Runcell Science is a strong fit if you:

  • want to use Codex or Claude Code for research code without scattering work across terminals and chats;
  • need to connect papers, data sources, notebooks, pipelines, and artifacts;
  • are exploring scientific AI agents or AI research workspaces;
  • want to build custom MCP connectors or private research tool layers;
  • prefer local project control over a fully hosted research context.

It may not be the right choice yet if you:

  • need a zero-configuration commercial scientific AI product;
  • only want a quick literature summary;
  • do not want to install or authenticate local agent CLIs;
  • need mature enterprise permissions, audit controls, and SLAs before trying the workflow.

How to Start Locally

Runcell Science is open source on GitHub:

https://github.com/runcell-ai/runcell-science (opens in a new tab)

The local start command from the project is:

./scripts/dev.sh

Then open the local web app:

http://127.0.0.1:27183

For agent-backed sessions, you also need the relevant local agent CLI installed and authenticated, such as codex or claude. That fits the product model: the workspace is local-first, and the agent backend is selected according to your environment and preferences.

Related Guides

FAQ

Is Runcell Science an open source alternative to Claude Science?

Yes, Runcell Science fits the search intent for an open source alternative to Claude Science, but the product model is different. It emphasizes a local-first workspace, replaceable agent backends, session-level connector management, and reviewable research artifacts rather than a single locked agent experience.

Can Runcell Science use Codex or Claude Code?

Yes. The current runtime supports codex and claude agent providers, which correspond to Codex and Claude Code workflows. The workspace is designed so the research environment is not tied to only one agent backend.

Could Runcell Science support Gemini or other code agents later?

The architecture points in that direction because the agent backend is replaceable. Today, the concrete providers are Codex and Claude Code. Future support for Gemini, private agents, or other code agents would depend on runtime integration, permissions, tool protocols, and product implementation.

What research connectors does Runcell Science include?

The bundled science connectors include PubMed, bioRxiv / medRxiv, Clinical Trials, ChEMBL, BioMart, Genes & Ontologies, Protein Annotation, Structures & Interactions, Variants, Expression, Omics Archives, Drug Regulatory, Chemistry, Ketcher Chemistry, ZINC, and related research resources.

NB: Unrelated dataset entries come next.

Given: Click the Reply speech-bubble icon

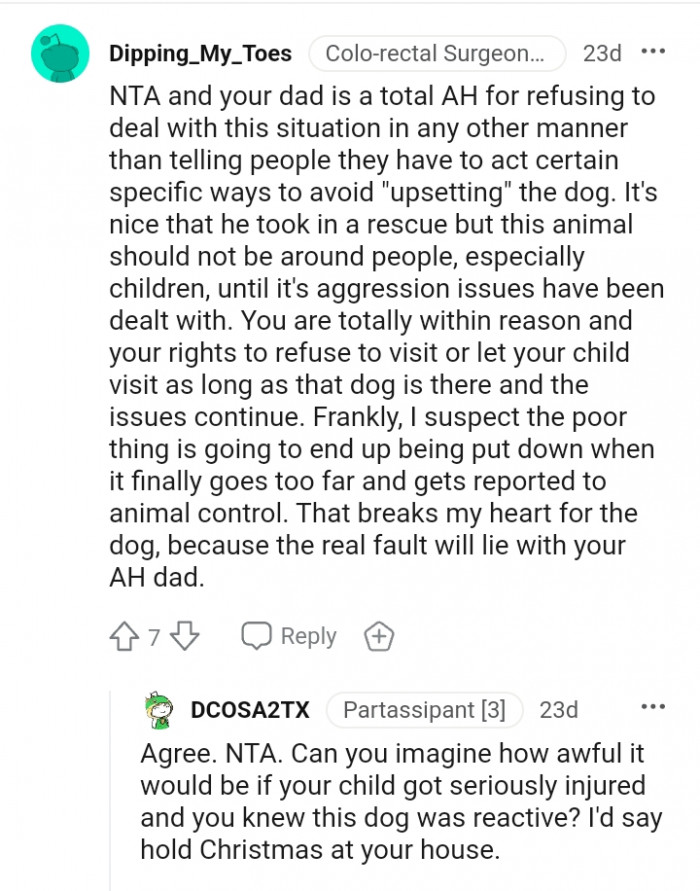Looking at the screenshot, I should [x=258, y=636].
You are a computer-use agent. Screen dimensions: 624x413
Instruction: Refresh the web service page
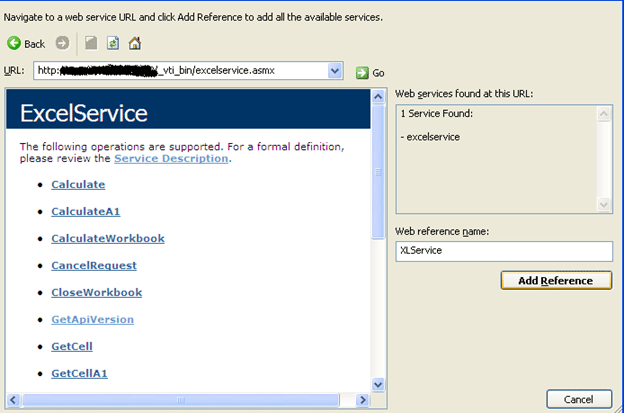point(111,44)
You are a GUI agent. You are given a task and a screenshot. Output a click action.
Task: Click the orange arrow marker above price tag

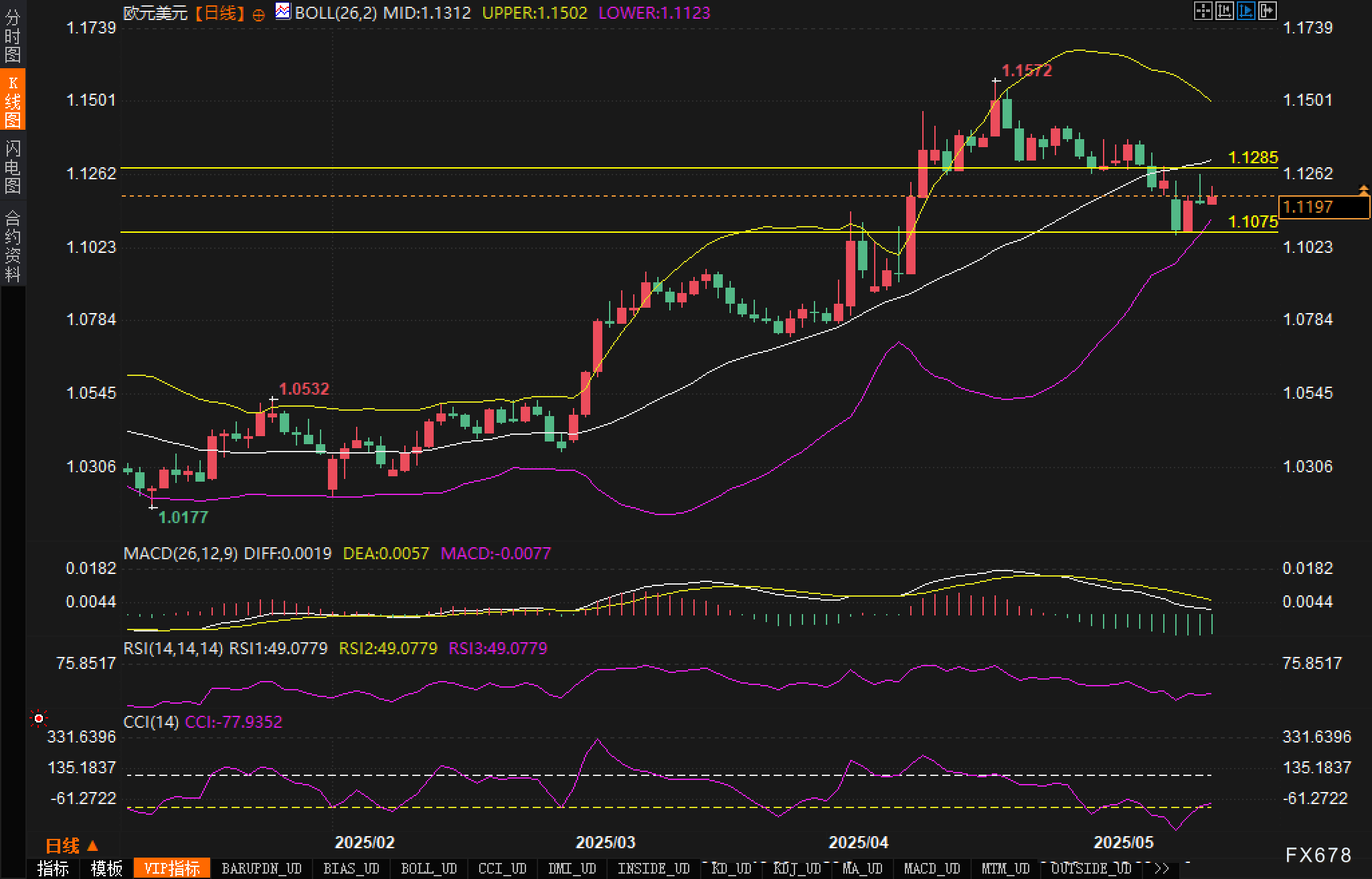(x=1363, y=191)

It can also work with configured MCP servers.

How is Runcell Science related to open science?

Runcell Science is not the same thing as open science itself. It belongs to the open science tooling category because it supports local control, reproducible artifacts, auditable agent sessions, open connector workflows, and reviewable code diffs.

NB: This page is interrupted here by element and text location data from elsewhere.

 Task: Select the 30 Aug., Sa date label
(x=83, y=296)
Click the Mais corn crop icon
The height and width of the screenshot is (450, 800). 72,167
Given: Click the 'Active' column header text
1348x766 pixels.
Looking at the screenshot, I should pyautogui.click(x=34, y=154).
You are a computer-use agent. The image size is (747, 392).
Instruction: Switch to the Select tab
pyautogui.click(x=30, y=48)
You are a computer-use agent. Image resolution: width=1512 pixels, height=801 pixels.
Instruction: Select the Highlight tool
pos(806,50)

Why do session-level connectors matter for research agents?

Scientific agents need access to real sources, not just model memory. Session-level connector management lets a researcher expose the right literature, clinical, genomics, chemistry, or MCP tools for a specific task while keeping unrelated tools out of the session.

Is Runcell Science production-ready?

It is best viewed as an early open source project for evaluation, local pilots, and technical exploration. Teams with strict enterprise requirements should test it on a narrow research workflow before relying on it broadly.

Bottom Line

The next useful step for scientific AI is not another general chatbot. The harder problem is connecting project context, research data sources, agent execution, generated artifacts, code diffs, and reproducible workflow.

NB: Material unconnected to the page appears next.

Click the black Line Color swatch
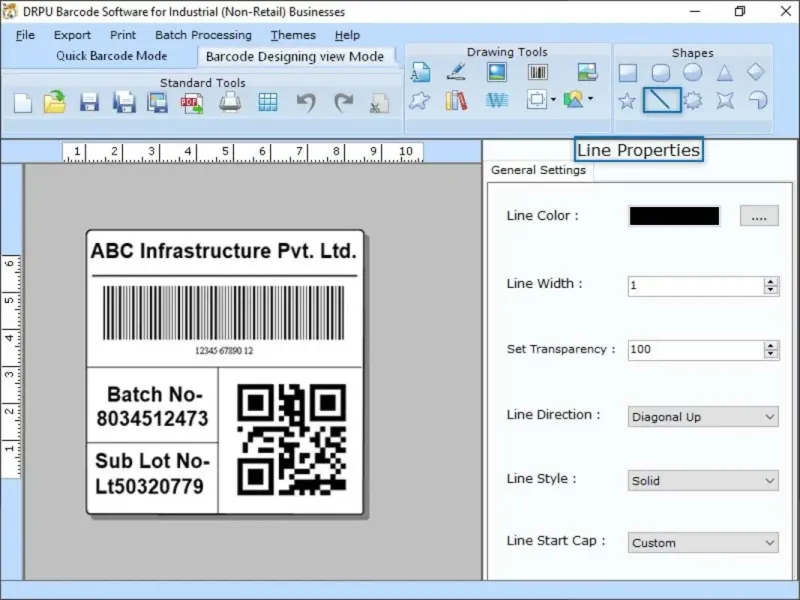Screen dimensions: 800x600 click(674, 216)
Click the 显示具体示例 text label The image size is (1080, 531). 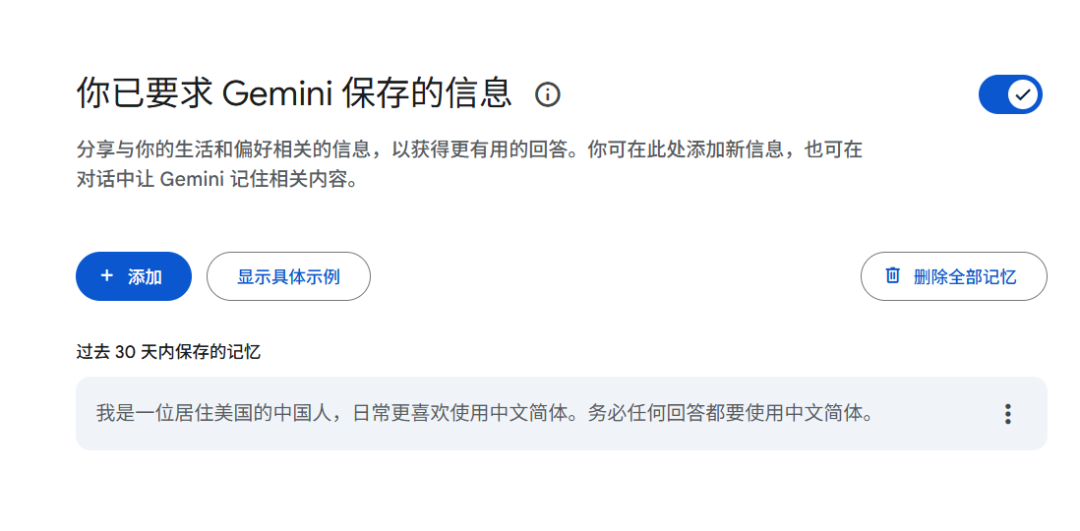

Runcell Science is interesting because it combines those pieces in a local-first, connector-first workspace. If you are evaluating Claude Science and want an open source alternative, start with the Runcell Science GitHub repository (opens in a new tab), run it locally, and test it against a real research repo. The important question is not whether the demo looks impressive. It is whether the agent can understand your project, use the right connectors, produce reviewable diffs, and keep the next research step inside the same session.